Example Output — methods —__call__apply name describeArgs describeReturn describeTransform describeErrors describe

Encrypt class

The Encrypt transform encrypts source columns using the Amazon Key Management Service key. The Encrypt transform can encrypt up to 128 MiB per cell. It will attempt to preserve the format on decryption. To preserve the data type, the data type metadata must serialize to less than 1KB. Otherwise, you must set the preserve_data_type parameter to false.
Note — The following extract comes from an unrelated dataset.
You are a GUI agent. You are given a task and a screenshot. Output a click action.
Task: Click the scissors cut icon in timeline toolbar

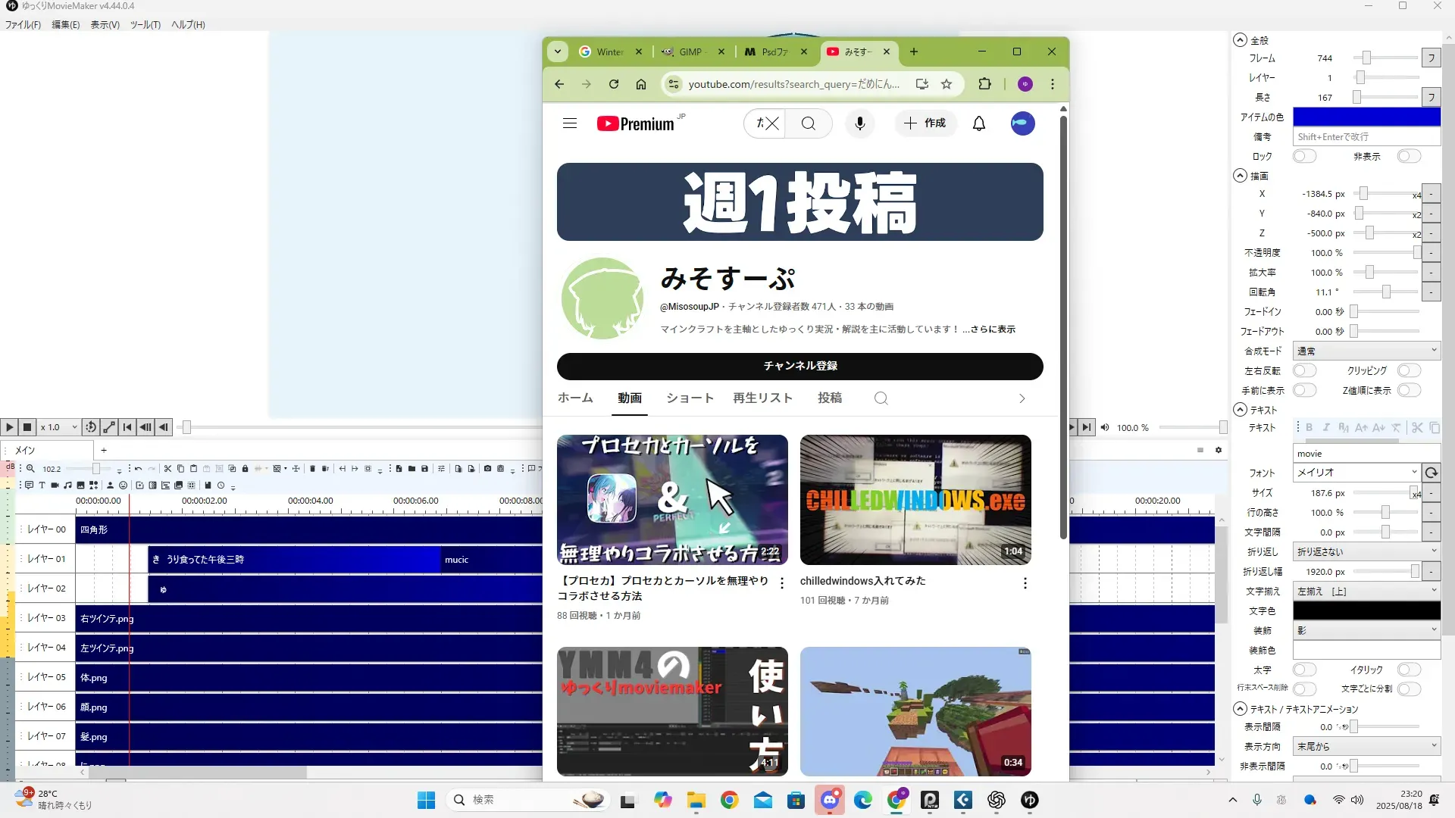168,469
The data type metadata will be stored in plaintext in the encryption context.

Example


from pyspark.context import SparkContext
from pyspark.sql import SparkSession
from awsgluedi.transforms import *

kms = "${KMS}"
sc = SparkContext()
spark = SparkSession(sc)

input_df = spark.createDataFrame(
    [
        (1, "1234560000"),
        (2, "1234560001"),
        (3, "1234560002"),
        (4, "1234560003"),
        (5, "1234560004"),
        (6, "1234560005"),
        (7, "1234560006"),
        (8, "1234560007"),
        (9, "1234560008"),
        (10, "1234560009"),
    ],
    ["id", "phone"],
)

try:
    df_encrypt = pii.Encrypt.apply(
        data_frame=input_df,
        spark_context=sc,
        source_columns=["phone"],
        kms_key_arn=kms
    )
except:
    print("Unexpected Error happened ")
    raise

Output

The output will be a PySpark DataFrame with the original `id` column and an additional column containing the encrypted values of the `phone` column.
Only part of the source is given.